> _ENTRIES PROVIDED_:
--------------------------------
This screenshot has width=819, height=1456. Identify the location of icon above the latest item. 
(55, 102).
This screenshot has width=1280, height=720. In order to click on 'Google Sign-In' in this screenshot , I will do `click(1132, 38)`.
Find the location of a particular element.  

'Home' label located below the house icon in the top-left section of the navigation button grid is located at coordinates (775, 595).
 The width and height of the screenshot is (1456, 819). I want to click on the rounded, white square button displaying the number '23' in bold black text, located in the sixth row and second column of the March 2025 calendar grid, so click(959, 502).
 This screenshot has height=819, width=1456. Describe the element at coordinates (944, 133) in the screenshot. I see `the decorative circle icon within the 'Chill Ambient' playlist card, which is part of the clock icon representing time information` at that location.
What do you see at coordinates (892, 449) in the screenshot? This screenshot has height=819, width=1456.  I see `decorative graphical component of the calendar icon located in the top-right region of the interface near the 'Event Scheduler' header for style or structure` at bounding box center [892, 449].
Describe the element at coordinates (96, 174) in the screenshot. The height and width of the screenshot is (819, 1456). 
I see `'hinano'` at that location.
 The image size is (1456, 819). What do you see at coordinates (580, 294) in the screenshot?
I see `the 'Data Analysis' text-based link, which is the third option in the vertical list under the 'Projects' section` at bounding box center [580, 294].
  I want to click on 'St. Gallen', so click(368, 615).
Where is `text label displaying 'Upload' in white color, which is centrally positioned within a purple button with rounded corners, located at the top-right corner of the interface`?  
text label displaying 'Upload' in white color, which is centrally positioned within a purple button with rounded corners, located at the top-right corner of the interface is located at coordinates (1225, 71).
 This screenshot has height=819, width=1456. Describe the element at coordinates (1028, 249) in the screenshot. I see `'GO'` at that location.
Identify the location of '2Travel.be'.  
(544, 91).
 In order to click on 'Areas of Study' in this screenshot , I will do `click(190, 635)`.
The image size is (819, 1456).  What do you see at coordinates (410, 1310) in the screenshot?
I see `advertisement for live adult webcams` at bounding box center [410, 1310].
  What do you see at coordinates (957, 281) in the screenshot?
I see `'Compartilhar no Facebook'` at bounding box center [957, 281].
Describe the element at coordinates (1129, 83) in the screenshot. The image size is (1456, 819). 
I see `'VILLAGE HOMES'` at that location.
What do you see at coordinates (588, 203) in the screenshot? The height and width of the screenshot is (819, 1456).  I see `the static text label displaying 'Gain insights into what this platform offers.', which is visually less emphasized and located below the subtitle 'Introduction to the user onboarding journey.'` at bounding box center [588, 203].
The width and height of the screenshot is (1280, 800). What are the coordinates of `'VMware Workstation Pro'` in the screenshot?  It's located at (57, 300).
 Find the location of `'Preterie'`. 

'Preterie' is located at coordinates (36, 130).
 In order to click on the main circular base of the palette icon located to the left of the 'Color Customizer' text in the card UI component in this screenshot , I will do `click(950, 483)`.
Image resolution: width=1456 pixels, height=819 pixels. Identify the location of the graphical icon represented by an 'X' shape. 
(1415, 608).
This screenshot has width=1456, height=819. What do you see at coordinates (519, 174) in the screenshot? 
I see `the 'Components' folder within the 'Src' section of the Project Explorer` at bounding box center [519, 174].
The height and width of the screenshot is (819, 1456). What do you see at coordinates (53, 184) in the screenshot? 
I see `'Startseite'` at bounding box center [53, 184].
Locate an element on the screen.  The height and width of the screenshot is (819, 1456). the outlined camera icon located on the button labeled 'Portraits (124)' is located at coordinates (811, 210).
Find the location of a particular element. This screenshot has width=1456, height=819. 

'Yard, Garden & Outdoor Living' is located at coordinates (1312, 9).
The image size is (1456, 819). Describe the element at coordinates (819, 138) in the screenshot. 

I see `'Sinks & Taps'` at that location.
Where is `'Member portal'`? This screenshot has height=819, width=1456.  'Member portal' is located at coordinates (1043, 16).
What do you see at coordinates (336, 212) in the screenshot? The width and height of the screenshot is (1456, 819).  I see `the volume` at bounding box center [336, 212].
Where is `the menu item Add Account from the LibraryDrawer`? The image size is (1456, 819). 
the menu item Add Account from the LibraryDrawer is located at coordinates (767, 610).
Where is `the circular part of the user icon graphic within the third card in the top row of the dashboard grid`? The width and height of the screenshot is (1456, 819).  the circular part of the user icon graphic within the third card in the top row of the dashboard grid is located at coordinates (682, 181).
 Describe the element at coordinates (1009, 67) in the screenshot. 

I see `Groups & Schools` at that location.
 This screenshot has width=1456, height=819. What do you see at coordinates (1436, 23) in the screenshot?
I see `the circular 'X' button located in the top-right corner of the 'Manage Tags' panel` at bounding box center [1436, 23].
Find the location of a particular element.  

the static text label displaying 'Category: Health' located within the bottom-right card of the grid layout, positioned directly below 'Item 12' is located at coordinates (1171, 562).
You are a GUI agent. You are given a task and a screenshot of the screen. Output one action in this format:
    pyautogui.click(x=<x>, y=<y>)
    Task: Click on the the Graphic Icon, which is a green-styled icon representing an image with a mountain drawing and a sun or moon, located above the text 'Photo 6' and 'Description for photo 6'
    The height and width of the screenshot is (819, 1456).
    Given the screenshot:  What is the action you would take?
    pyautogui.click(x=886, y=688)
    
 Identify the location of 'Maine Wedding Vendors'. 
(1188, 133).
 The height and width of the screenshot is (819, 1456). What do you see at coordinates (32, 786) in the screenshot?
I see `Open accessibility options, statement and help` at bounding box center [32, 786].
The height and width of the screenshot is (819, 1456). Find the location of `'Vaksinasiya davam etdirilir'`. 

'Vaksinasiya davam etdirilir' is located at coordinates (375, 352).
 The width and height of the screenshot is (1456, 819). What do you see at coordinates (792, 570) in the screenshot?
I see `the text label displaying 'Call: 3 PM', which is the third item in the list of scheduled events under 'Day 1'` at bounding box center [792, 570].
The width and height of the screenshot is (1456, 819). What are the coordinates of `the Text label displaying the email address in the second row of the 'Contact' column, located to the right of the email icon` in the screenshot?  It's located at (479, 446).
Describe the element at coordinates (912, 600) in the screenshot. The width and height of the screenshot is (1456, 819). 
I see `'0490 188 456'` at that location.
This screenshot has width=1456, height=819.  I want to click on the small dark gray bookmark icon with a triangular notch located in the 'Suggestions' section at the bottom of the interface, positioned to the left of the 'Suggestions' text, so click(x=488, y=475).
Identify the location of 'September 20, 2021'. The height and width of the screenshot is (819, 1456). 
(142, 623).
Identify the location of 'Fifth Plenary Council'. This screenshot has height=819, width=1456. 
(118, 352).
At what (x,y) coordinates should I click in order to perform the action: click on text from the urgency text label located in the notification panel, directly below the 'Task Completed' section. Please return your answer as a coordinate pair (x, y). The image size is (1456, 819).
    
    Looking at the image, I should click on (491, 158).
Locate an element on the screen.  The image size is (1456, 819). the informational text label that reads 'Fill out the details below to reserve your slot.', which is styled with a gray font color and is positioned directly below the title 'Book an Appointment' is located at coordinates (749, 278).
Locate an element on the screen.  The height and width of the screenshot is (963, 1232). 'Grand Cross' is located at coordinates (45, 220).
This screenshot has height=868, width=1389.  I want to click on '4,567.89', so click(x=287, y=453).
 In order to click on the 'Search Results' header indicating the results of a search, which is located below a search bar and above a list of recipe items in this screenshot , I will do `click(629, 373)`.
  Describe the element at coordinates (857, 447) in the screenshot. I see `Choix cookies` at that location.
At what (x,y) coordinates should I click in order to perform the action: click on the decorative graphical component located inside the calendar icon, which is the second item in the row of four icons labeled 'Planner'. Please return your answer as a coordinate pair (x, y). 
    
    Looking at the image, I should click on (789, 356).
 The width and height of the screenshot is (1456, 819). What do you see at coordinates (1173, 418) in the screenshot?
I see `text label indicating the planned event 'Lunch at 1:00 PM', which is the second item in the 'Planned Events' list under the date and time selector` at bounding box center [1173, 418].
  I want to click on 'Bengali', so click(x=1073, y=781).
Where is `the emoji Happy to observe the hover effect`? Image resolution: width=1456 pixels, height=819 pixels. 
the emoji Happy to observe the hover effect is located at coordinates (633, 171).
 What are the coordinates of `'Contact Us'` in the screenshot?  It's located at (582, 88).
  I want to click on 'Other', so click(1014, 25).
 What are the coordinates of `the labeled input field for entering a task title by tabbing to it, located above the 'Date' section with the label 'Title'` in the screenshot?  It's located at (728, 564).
--------------------------------
> _GOAL OF THE EXERCISE_: Express the lines from the line with "The image size is (1456, 819). Describe" to the line with "coordinates (1043, 16).", both included, as a Markdown table with the columns No. and Line, leaving out blank lines.

> _REPLY TO THE EXERCISE_:
| No. | Line |
|---|---|
| 1 | The image size is (1456, 819). Describe the element at coordinates (819, 138) in the screenshot.  |
| 2 | I see `'Sinks & Taps'` at that location. |
| 3 | Where is `'Member portal'`? This screenshot has height=819, width=1456.  'Member portal' is located at coordinates (1043, 16). |